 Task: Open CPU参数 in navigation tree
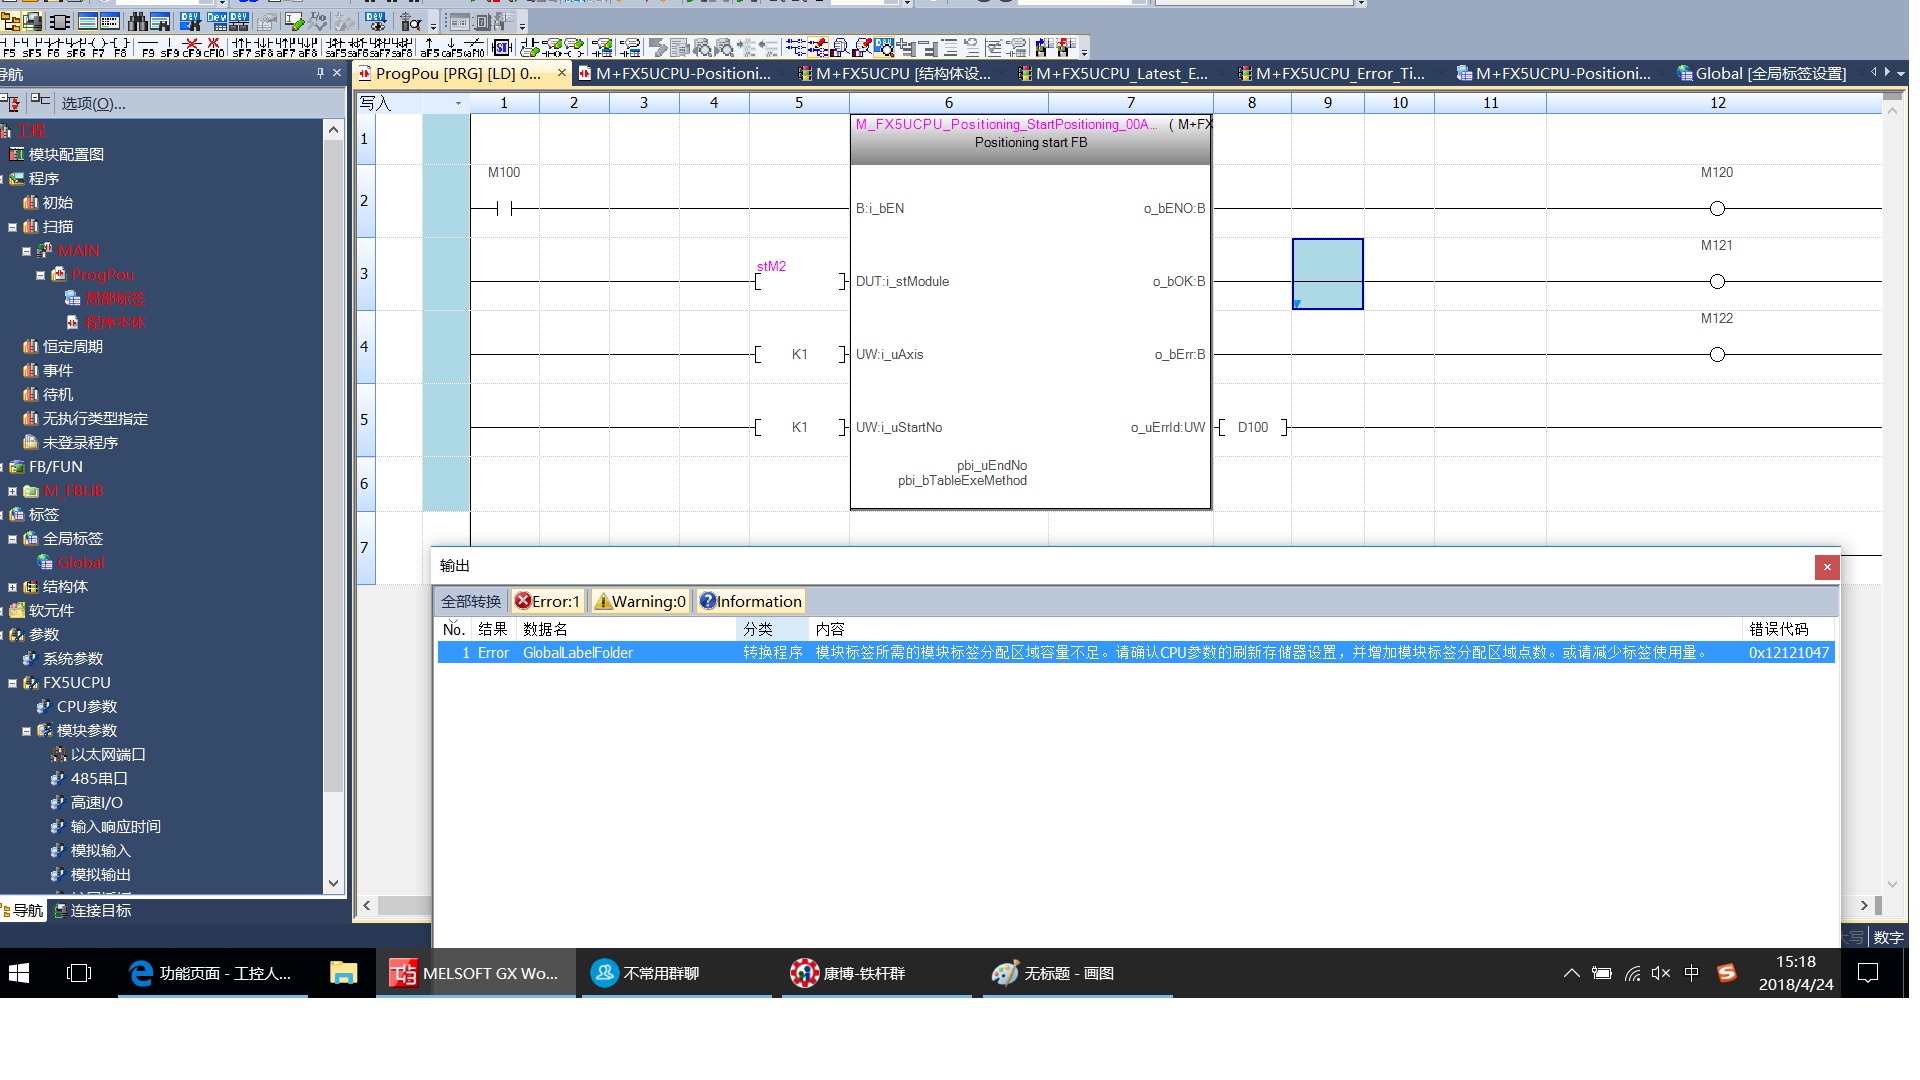[x=86, y=707]
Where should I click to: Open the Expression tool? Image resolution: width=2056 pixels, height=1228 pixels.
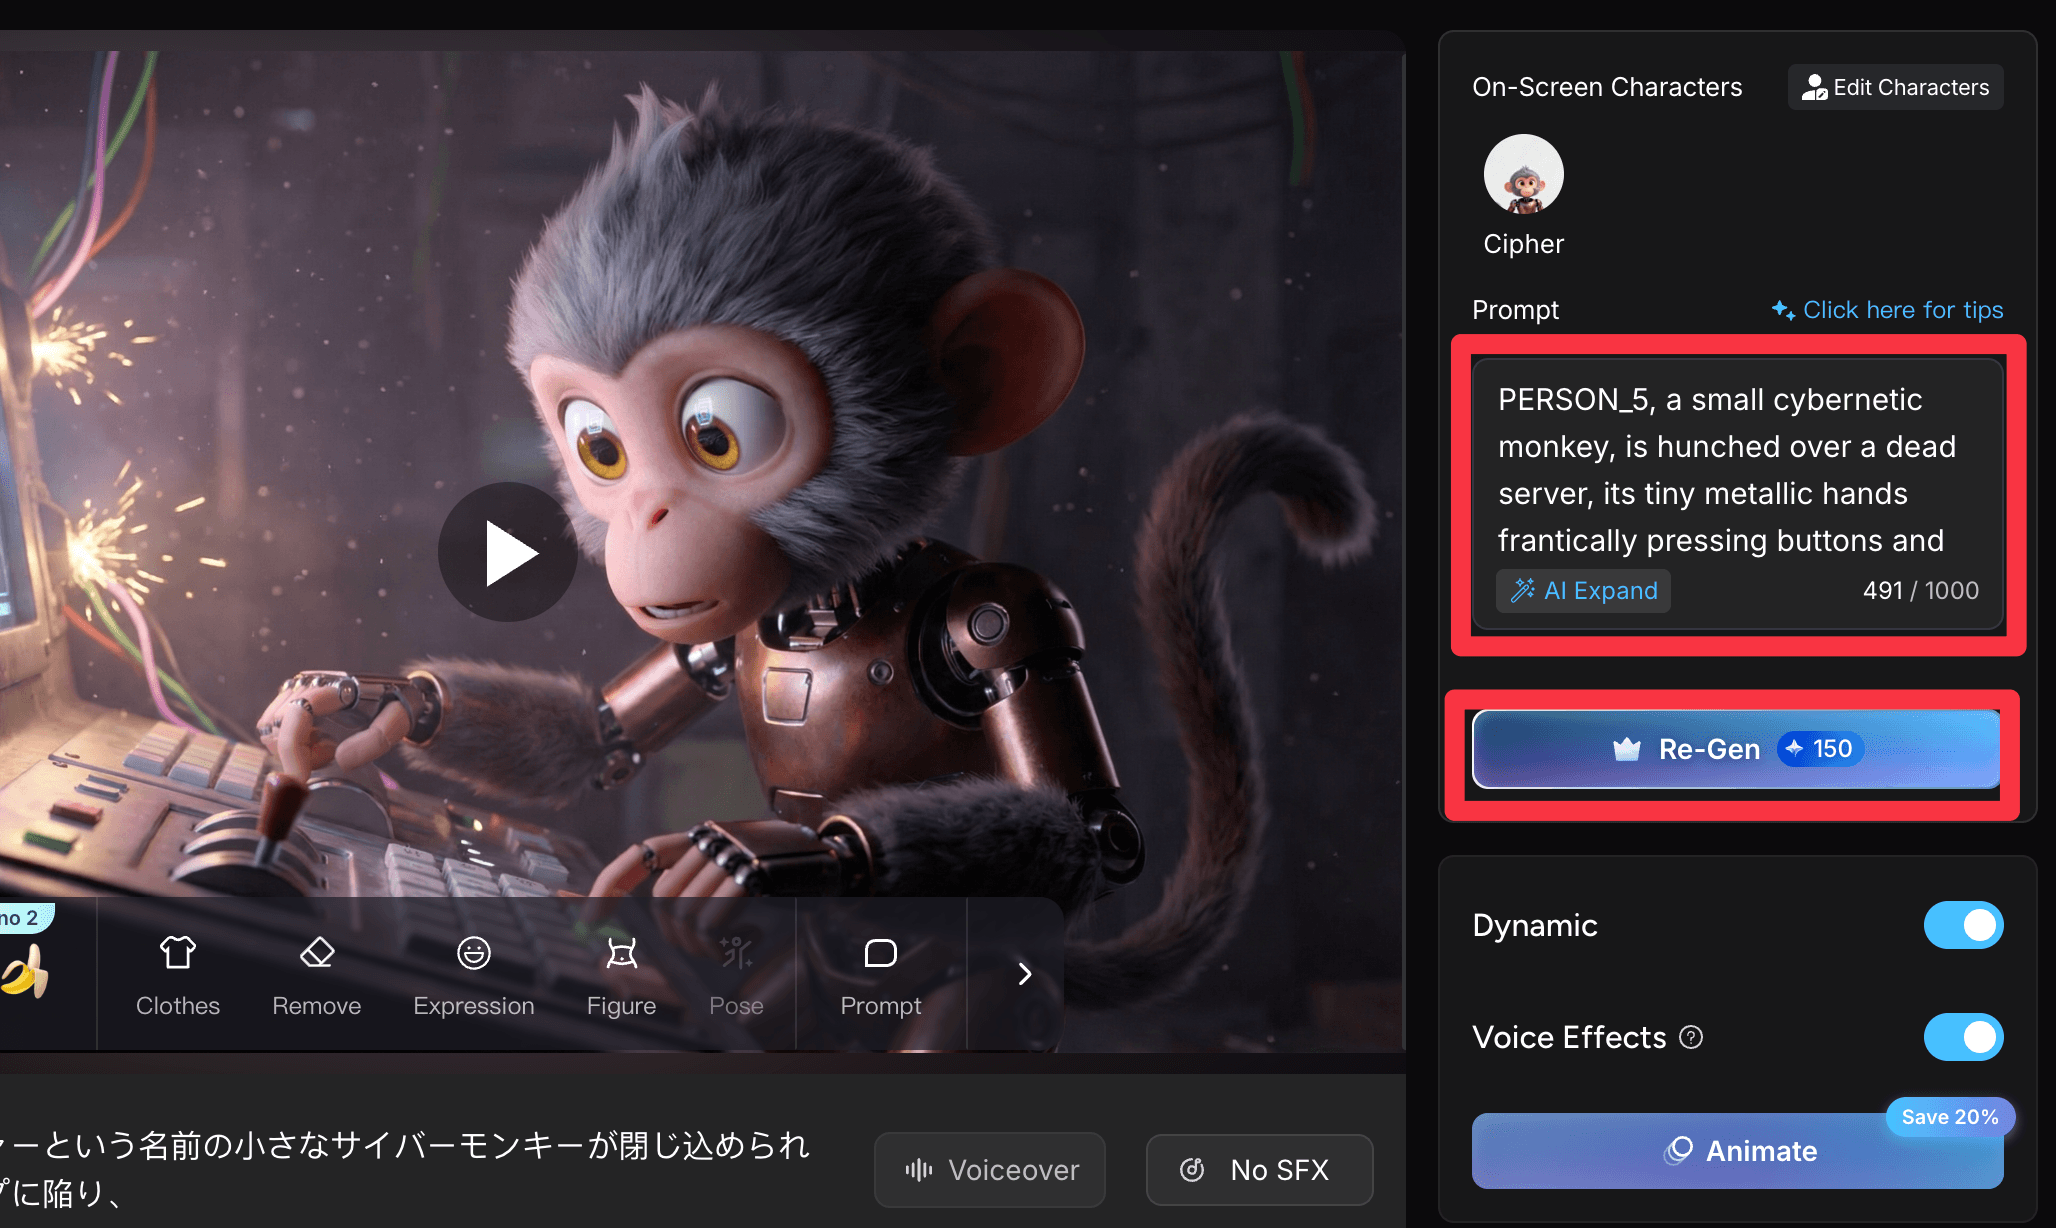(x=473, y=975)
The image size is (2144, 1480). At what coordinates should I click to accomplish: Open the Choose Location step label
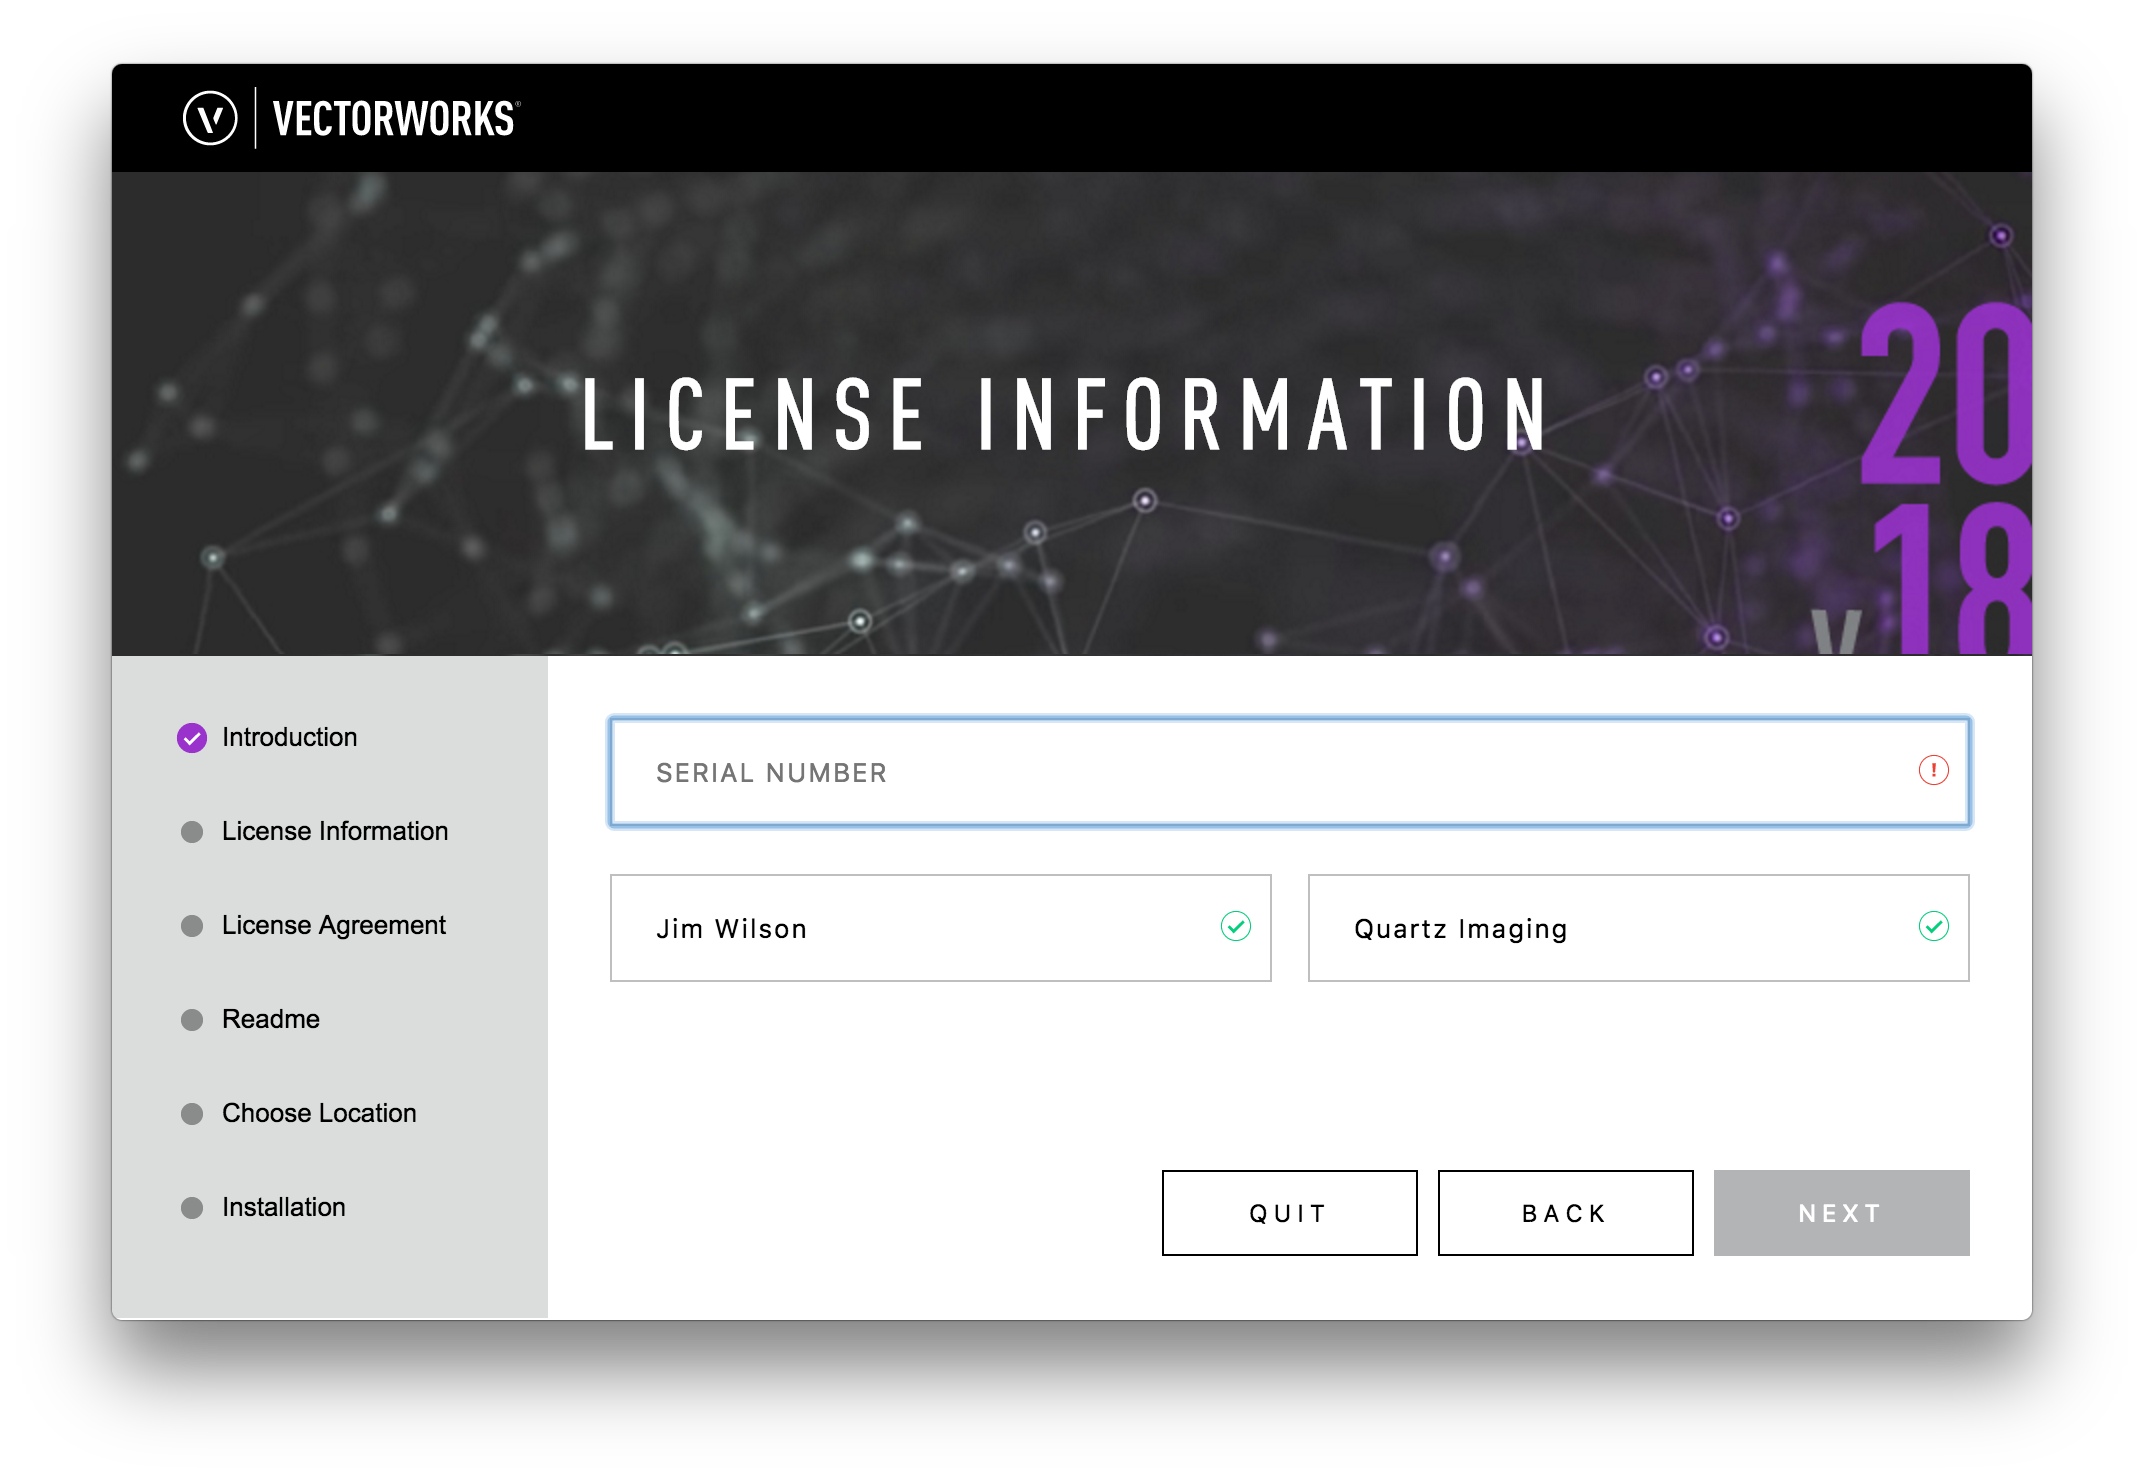click(319, 1113)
+++
▶ [WHAT THE TASK ASKS]
Exactly as they appear above, write out all the entries, but not the images.

▶ [ANSWER SPACE]
 Task: Open CPU参数 in navigation tree
[x=86, y=707]
Where should I click to: Open the Expression tool? Image resolution: width=2056 pixels, height=1228 pixels.
(x=473, y=975)
The image size is (2144, 1480). At what coordinates should I click to accomplish: Open the Choose Location step label
click(319, 1113)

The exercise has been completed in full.